Exercise brief ::
Starting at the line with "Instruction: Click the Facebook Like button", repeat every line exactly until the records end, including the last one.

Stored items from a collection ::
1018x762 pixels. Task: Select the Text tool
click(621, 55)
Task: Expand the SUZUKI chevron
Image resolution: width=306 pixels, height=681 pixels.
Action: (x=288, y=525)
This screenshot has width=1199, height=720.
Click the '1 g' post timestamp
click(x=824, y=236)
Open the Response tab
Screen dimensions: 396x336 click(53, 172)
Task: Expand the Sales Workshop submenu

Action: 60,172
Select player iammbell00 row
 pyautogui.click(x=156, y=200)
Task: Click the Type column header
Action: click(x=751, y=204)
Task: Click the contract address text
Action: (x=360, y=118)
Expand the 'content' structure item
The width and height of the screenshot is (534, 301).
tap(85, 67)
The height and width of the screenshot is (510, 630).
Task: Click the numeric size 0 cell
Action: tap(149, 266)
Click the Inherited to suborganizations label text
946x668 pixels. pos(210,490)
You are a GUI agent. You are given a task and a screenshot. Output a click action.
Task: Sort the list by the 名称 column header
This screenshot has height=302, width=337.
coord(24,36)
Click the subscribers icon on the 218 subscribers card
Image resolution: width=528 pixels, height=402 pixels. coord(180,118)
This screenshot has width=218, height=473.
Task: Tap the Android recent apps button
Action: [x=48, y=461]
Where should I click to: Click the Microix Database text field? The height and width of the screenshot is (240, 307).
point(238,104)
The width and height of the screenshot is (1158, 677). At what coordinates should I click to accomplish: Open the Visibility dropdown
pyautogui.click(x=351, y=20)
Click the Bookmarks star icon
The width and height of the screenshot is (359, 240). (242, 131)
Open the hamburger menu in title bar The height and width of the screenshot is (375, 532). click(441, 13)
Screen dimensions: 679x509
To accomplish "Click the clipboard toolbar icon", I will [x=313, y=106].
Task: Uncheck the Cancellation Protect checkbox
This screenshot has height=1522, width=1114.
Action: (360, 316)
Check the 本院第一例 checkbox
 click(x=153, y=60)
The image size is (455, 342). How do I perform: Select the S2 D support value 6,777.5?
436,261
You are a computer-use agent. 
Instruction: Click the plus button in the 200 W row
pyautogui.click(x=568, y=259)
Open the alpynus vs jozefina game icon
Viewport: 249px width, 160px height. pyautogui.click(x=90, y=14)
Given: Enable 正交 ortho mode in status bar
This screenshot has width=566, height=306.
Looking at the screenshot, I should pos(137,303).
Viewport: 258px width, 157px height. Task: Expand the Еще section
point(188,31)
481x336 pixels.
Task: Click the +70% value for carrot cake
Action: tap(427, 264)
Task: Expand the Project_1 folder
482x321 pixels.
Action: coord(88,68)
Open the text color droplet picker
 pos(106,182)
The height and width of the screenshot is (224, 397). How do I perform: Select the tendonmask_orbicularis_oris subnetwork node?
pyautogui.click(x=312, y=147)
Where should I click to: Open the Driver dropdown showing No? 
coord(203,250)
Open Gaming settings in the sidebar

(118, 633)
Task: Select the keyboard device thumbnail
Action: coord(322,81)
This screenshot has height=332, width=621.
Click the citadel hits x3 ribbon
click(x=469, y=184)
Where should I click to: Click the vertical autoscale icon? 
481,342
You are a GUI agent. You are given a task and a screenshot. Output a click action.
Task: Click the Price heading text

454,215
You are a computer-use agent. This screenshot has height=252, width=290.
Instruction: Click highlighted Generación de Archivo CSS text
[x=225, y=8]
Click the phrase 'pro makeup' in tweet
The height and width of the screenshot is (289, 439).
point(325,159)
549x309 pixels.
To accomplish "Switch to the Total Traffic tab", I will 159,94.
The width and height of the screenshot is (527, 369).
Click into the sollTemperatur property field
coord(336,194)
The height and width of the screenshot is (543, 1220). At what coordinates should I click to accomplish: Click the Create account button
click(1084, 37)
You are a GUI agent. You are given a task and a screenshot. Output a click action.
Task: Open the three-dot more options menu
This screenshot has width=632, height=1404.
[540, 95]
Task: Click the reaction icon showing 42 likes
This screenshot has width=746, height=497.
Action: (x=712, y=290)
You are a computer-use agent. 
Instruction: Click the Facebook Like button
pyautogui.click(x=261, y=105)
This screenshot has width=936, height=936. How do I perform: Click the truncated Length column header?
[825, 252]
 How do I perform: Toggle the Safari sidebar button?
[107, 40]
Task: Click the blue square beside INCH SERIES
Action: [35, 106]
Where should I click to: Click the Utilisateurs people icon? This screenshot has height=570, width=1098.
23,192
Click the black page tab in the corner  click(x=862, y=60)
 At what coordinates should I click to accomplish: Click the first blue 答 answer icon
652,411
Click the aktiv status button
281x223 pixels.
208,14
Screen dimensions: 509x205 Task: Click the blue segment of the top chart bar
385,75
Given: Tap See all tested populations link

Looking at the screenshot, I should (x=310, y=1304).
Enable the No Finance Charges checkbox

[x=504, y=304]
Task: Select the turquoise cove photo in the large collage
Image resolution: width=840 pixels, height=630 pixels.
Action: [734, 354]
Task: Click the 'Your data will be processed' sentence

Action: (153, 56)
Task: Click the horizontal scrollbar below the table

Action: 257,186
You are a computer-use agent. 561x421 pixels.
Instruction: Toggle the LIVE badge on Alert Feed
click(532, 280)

Written response ::
Instruction: Click the Facebook Like button
pyautogui.click(x=261, y=105)
This screenshot has width=936, height=936. How do I perform: Click the truncated Length column header?
[825, 252]
 How do I perform: Toggle the Safari sidebar button?
[107, 40]
Task: Click the blue square beside INCH SERIES
Action: [35, 106]
Where should I click to: Click the Utilisateurs people icon? This screenshot has height=570, width=1098.
23,192
Click the black page tab in the corner  click(x=862, y=60)
 At what coordinates should I click to accomplish: Click the first blue 答 answer icon
652,411
Click the aktiv status button
281x223 pixels.
208,14
Screen dimensions: 509x205 Task: Click the blue segment of the top chart bar
385,75
Given: Tap See all tested populations link

Looking at the screenshot, I should (x=310, y=1304).
Enable the No Finance Charges checkbox

[x=504, y=304]
Task: Select the turquoise cove photo in the large collage
Image resolution: width=840 pixels, height=630 pixels.
Action: [734, 354]
Task: Click the 'Your data will be processed' sentence

Action: (153, 56)
Task: Click the horizontal scrollbar below the table

Action: 257,186
You are a computer-use agent. 561x421 pixels.
Instruction: Toggle the LIVE badge on Alert Feed
click(532, 280)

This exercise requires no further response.